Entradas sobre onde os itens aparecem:
%%

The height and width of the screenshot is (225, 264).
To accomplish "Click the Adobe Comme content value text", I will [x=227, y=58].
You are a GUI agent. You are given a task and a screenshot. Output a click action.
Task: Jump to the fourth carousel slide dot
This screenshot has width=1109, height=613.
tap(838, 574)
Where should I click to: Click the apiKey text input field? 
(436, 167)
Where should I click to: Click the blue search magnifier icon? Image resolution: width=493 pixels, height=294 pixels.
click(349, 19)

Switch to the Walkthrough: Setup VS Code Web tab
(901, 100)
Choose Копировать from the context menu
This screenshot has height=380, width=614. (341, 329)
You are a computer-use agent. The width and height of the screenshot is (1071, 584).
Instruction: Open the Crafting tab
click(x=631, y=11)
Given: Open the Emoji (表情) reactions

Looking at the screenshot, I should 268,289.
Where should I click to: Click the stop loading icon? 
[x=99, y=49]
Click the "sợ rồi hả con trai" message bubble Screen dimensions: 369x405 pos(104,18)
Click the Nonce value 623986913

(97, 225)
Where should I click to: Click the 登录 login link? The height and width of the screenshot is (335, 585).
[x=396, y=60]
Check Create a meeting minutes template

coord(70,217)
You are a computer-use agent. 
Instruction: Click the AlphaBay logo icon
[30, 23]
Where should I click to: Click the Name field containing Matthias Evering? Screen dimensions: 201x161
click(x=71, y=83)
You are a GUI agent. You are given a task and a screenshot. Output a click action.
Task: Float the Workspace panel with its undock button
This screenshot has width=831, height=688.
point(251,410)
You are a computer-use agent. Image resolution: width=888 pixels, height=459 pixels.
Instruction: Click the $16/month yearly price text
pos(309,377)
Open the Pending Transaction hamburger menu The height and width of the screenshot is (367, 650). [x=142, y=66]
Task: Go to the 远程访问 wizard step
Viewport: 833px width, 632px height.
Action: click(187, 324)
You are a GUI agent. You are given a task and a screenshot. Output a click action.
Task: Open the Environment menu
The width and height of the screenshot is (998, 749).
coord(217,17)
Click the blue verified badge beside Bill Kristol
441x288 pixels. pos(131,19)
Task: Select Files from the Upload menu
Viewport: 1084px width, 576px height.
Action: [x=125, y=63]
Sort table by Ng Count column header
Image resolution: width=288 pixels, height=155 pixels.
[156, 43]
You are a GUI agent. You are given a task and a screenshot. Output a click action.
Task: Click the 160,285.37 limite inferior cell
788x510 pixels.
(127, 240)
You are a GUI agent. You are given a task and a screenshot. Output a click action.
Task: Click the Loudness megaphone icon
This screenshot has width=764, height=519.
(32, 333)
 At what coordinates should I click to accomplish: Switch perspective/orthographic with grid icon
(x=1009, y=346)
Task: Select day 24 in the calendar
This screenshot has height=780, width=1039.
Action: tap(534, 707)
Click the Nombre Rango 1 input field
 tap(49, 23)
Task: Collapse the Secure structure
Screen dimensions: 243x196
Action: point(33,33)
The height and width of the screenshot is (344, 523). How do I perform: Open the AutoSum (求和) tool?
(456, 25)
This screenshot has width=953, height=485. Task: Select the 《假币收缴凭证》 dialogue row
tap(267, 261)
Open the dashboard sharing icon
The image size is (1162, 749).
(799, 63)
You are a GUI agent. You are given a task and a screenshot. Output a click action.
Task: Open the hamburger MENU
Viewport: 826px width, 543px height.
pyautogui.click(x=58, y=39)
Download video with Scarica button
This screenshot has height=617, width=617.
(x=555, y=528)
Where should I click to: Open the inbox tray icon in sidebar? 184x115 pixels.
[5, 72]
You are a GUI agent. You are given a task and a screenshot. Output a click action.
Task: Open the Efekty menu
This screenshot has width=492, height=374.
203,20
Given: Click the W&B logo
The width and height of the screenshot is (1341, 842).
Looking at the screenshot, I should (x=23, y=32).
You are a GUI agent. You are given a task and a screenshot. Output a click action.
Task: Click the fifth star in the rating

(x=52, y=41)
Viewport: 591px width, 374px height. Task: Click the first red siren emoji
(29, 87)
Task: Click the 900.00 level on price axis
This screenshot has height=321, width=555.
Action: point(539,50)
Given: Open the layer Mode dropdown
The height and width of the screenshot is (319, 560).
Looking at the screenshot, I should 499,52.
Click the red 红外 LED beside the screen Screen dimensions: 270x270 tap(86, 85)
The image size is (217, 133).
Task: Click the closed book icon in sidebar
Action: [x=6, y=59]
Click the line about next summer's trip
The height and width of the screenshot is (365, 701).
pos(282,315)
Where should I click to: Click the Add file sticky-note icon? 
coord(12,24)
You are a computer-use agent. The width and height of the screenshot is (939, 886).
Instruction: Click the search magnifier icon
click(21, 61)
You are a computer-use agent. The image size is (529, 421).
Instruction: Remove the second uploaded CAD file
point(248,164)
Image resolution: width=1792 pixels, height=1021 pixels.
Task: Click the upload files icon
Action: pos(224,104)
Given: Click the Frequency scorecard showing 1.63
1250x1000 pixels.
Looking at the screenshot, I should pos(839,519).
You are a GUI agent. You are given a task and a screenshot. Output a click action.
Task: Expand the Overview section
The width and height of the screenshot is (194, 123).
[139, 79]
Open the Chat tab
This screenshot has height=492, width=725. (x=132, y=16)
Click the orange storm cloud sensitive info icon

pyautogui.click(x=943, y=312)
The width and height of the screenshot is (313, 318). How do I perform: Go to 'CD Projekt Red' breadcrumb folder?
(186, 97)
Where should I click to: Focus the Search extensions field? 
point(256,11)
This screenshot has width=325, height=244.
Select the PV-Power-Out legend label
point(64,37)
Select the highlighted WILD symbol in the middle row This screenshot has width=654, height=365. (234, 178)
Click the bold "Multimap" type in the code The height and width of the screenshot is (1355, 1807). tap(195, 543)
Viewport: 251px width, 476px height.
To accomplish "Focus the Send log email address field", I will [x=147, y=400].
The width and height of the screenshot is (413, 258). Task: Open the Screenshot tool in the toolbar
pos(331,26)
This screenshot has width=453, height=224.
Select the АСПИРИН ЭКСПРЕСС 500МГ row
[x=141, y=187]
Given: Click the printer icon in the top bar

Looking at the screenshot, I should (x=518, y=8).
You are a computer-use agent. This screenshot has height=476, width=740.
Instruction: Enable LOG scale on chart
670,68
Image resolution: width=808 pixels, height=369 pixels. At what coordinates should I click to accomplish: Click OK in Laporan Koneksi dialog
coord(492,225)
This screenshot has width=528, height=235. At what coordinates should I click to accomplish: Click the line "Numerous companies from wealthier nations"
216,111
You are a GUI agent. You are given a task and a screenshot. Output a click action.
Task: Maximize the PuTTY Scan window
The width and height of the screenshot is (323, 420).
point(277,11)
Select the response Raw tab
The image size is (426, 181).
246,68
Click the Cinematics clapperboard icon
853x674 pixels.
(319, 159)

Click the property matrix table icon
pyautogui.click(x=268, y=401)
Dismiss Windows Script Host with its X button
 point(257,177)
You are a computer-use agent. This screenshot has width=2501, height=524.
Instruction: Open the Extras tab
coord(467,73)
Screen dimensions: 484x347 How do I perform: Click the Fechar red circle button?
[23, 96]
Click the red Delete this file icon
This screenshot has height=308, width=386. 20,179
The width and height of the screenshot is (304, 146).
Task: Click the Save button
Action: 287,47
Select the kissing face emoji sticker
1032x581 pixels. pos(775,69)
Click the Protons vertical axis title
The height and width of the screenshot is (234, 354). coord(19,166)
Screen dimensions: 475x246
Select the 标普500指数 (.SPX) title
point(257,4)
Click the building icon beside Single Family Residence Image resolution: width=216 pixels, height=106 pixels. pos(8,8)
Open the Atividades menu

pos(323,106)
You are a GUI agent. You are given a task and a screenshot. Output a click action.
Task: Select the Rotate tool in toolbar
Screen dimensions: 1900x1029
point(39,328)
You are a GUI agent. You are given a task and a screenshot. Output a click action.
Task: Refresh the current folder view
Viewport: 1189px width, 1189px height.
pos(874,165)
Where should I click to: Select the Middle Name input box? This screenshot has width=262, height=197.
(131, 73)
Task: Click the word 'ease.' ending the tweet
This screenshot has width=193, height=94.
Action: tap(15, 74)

%%

TAREFA A CUMPRIR
Pode repetir, sem nenhuma alteração, as linhas das entradas acima, começando na que contém "Click the blue verified" e terminando na que contém "tap(267, 261)"?

SOLUÇÃO ESCRITA
Click the blue verified badge beside Bill Kristol
441x288 pixels. pos(131,19)
Task: Select Files from the Upload menu
Viewport: 1084px width, 576px height.
Action: [x=125, y=63]
Sort table by Ng Count column header
Image resolution: width=288 pixels, height=155 pixels.
[156, 43]
You are a GUI agent. You are given a task and a screenshot. Output a click action.
Task: Click the 160,285.37 limite inferior cell
788x510 pixels.
(127, 240)
You are a GUI agent. You are given a task and a screenshot. Output a click action.
Task: Click the Loudness megaphone icon
This screenshot has width=764, height=519.
(32, 333)
 At what coordinates should I click to accomplish: Switch perspective/orthographic with grid icon
(x=1009, y=346)
Task: Select day 24 in the calendar
This screenshot has height=780, width=1039.
Action: tap(534, 707)
Click the Nombre Rango 1 input field
 tap(49, 23)
Task: Collapse the Secure structure
Screen dimensions: 243x196
Action: point(33,33)
The height and width of the screenshot is (344, 523). How do I perform: Open the AutoSum (求和) tool?
(456, 25)
This screenshot has width=953, height=485. Task: Select the 《假币收缴凭证》 dialogue row
tap(267, 261)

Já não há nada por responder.